> Cosa fare:
a. Cita parola per parola il tratto del testo su Fekir che comincia con le parole "Ecco, del ginocchio" e termina con "ancora poche spiegazioni.".
b. Continua il testo su Fekir subito dopo la sua ultima frase.

L'estate, comunque, parte bene: vola insieme alla Nazionale francese in Russia, per i Mondiali che vivrà per 6 delle 7 gare: Didier Deschamps lo fa anche giocare una decina di minuti in finale contro la Croazia. Giusto il tempo di prendere ancora più consapevolezza della realtà: anche lui, come gli altri, sta per diventare Campione del Mondo.

E' nato a Lione, ha doppio passaporto, francese e algerino: ma quel che importa è che ha un mancino magico. Cresciuto nell'Olympique, si fa notare nel corso degli anni superando anche ostacoli non indifferenti come la rottura del crociato, nell'autunno del 2015. Proprio quando sembrava in rampa di lancio.

Ecco, del ginocchio bisogna parlare, perché se tutti riconoscono in Fekir un talento dalle premesse smisurate (in giovane età), quel che accadde dopo i Mondiali del 2018 trova ancora poche spiegazioni.

Il francese sembra essere a un passo dal Liverpool: anzi, di più. Iniziano a girare foto di una prima intervista da giocatore dei Reds: lui sostiene le visite, ma quel trasferimento non si farà mai.

"Sono state dette un sacco di bugie: la cosa peggiore che sento è che il trasferimento sia saltato a causa della mia famiglia. E' una bugia. Come mai l'affare non sia andato in porto non lo so nemmeno io: il Liverpool mi ha fatto fare le visite, ma poi ha deciso di non farmi firmare. Gli serviva una scusa e hanno voluto far credere che il problema fosse il ginocchio", ha spiegato a "L'Equipe" più avanti.

> Estratto dei dati:
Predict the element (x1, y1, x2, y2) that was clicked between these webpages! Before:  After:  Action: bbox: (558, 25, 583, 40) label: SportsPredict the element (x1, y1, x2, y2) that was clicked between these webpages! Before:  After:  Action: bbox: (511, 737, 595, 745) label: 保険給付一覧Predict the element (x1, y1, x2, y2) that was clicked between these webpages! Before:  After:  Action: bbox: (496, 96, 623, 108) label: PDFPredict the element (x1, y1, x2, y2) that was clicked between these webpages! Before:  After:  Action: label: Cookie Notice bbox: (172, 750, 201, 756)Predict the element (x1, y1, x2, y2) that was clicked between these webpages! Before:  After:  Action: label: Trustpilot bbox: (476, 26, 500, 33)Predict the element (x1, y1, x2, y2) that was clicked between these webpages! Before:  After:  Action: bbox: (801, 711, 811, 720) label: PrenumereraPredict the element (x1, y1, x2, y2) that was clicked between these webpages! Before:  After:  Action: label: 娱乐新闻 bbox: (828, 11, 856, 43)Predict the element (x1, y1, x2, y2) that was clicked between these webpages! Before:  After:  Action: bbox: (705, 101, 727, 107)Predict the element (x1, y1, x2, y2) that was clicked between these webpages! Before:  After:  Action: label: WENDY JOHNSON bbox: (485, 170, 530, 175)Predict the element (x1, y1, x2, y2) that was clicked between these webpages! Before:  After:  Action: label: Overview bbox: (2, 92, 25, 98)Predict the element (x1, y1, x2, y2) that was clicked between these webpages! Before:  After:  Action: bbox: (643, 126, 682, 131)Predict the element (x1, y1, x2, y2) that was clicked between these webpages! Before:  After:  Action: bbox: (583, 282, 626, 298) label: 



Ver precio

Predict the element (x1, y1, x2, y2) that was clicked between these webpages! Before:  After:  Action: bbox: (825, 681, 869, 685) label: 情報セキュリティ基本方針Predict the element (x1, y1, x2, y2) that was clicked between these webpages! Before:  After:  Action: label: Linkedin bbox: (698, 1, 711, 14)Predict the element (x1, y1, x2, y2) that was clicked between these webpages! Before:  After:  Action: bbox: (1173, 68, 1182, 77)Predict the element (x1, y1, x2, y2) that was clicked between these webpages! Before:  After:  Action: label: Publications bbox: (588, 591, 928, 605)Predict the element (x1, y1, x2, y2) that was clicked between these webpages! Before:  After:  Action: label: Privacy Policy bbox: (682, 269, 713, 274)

> Risposte attese:
a.
Ecco, del ginocchio bisogna parlare, perché se tutti riconoscono in Fekir un talento dalle premesse smisurate (in giovane età), quel che accadde dopo i Mondiali del 2018 trova ancora poche spiegazioni.

b.
Insomma: visite e presunto problema al ginocchio. Fekir non passa al Liverpool, incredibilmente, nonostante avesse giocato fino a qualche mese prima con continuità.

Difficile dire se la carriera di Fekir si sia inceppata proprio lì, fatto sta che nel 2019 lascia la Francia per trasferirsi al Betis Sevilla: una scelta a sorpresa, vista la differenza di blasone tra i due club.

Decisione che comunque è stata premiata la scorsa stagione, quando con i biancoverdi ha conquistato una storica Copa del Rey, guidato da Manuel Pellegrini.

Caratterino non semplice, quello del francese, che ha un rapporto non proprio semplicissimo con i cartellini: il rosso, comunque, accomuna due club che lo seguono con interesse. Milan e Roma, in attesa di capire quale sarà il suo futuro e la prossima scelta di una carriera imprevedibile come il suo mancino.